Le sens du délire

Extrait du documentaire « Urgences » de Raymond Depardon.

Une jeune femme, visiblement psychotique, vient de faire une tentaive de suicide et parle avec une psychiatre.

« J’ai reçu des dons.
-Vous avez une mission, là, à accomplir?
C’est quelque chose de trop difficile pour vous à faire, à accomplir?
-Oui. Je ne sais pas comment m’y prendre.
Il y a plein d’ennemis autour de moi, des gens qui veulent me tuer.
Ma mère.
-Des gens dans la rue, des gens que vous ne connaissez pas, aussi?
-Oui.
-Vous disiez votre mère. Votre mère vous veut du mal?
-J’ai l’impression que sur cette terre, il y à elle ou moi qui doit vivre, mais pas les deux.
-Depuis toujours c’est comme ça?
-Oui.
-Tout à l’heure vous disiez, c’est moi qui vais à l’hôpital psychiatrique et c’est ma mère qui est malade.
-Oui, c’est elle qui est malade, elle est gravement malade et elle est un assassin.
-Elle a tué quelqu’un?
-Elle a tué mon père.
-De quelle façon?
-En l’étouffant. Psychiquement.
-Et il est mort réellement ou…
-Il est mort réellement! Et je le cherche, je cherche son âme. »

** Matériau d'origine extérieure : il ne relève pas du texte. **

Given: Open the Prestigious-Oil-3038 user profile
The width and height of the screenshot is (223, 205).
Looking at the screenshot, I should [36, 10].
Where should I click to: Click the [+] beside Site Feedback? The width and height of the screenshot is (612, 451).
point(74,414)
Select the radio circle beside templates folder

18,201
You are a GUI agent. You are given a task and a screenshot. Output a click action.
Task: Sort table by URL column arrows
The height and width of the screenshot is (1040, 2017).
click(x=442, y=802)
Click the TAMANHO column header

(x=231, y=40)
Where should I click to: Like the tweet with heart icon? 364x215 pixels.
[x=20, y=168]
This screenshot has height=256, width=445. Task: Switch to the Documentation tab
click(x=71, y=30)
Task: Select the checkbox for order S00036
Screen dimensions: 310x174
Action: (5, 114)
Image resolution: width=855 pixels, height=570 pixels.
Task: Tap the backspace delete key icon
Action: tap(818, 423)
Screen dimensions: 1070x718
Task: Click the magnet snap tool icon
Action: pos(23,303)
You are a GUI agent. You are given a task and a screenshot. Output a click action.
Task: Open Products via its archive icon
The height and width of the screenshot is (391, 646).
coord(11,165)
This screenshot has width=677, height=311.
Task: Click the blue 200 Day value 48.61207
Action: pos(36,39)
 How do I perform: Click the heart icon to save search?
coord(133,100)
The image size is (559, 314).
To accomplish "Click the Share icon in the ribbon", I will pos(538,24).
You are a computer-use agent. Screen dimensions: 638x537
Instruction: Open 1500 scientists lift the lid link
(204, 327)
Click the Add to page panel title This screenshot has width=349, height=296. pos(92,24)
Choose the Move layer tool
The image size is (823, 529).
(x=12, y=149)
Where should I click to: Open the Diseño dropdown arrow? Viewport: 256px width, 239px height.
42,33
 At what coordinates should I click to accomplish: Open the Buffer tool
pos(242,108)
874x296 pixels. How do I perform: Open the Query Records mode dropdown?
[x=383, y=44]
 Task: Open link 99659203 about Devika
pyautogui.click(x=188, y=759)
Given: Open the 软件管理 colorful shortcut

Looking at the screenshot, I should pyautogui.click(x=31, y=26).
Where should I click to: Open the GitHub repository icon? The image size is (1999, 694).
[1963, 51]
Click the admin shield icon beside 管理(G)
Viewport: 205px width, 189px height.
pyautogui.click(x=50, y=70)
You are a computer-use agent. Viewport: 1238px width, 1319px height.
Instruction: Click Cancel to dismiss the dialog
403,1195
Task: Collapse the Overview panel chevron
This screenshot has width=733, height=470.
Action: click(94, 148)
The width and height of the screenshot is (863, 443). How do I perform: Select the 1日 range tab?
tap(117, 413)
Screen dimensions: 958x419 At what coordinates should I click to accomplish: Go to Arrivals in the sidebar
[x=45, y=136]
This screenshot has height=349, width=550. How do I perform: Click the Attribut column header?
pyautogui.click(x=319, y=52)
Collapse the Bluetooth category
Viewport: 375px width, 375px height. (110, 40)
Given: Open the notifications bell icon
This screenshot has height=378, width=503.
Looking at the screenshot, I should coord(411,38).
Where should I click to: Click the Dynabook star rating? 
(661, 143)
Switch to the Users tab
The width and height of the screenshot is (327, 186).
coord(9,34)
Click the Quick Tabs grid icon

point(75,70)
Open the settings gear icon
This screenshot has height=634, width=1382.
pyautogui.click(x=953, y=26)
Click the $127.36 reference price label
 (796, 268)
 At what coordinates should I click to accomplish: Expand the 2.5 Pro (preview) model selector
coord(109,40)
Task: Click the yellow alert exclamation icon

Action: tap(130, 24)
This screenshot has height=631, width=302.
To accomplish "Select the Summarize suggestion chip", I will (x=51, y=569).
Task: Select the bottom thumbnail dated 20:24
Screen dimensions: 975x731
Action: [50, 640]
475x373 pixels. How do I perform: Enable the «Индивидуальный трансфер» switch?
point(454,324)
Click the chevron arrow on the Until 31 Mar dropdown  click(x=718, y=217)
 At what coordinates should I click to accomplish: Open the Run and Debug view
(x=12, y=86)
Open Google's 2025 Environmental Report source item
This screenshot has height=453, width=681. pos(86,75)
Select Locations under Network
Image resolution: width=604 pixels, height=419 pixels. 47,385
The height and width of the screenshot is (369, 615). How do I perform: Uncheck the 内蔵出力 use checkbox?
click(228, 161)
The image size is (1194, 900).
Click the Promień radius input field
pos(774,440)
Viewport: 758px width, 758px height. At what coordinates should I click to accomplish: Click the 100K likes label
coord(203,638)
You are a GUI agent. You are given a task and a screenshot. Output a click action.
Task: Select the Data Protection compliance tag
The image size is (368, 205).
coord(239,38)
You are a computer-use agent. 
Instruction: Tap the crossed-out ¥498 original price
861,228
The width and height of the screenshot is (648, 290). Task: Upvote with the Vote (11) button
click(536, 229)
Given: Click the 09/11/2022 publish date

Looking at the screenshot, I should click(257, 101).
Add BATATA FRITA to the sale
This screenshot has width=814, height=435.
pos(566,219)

J’ai souvent entendu dire, y compris par des médecins, que le délire n’avait aucun sens et qu’il était absurde d’en chercher.

Pourtant, dans un discours comme celui-ci, je trouve beaucoup de sens.

La souffrance de ne pas savoir comment mener une mission importante à bien, de se sentir écrasé par ce poids ne correspond-t-il pas au sens que chacun cherche à sa vie et à la vie en général? Aux doutes qui habitent tout le monde sur son rôle sur terre?

Les ennemis, les inconnus qui veulent vous tuer ressemblent beaucoup à ce qu’on nomme communément « la loi de la jungle. »

La mère qui est malade n’est pas seulement une façon de dire « je ne suis pas folle, c’est les autres qui le sont » mais dit que c’est la famille entière qui est malade, et correspond à ce qu’on appelle le patient désigné, celui qui porte la folie de tous les autres.

Le rapport à la mère est effectivement une relation où est en jeu le fait de donner la vie et donc de se rapprocher de la mort, pour toutes les mères. Dans certaines relations plus conflictuelles, il est en effet question d’un elle ou moi: ou la fille reste sous la coupe de la mère et ne devient pas elle-même, ou elle s’en émancipe et brise  ainsi sa mère.
Et on sait aussi que dans certains couples, l’un empêche l’autre d’exister, comme le fait ici la mère en étouffant psychiquement le père.

Alors, sans doute dans le délire tout ça est dit comme s’il y avait réellement et non seulement symboliquement une question de vie ou de mort, comme si le sens à la vie était une mission à laquelle on ne peut échapper, mais tout cela me paraît très sensé, même si au début on peut être trompés par le fait que les choses symboliques sont vécues réellement. Le délire dit ce qui est au fond de chacun de nous, de façon archaïque, fantasmatique, et le patient vit ces fantasmes archaïques. C’est sans doute en cela qu’il toujours douloureux ou exaltant pour le malade et effrayant ou insensé pour les autres.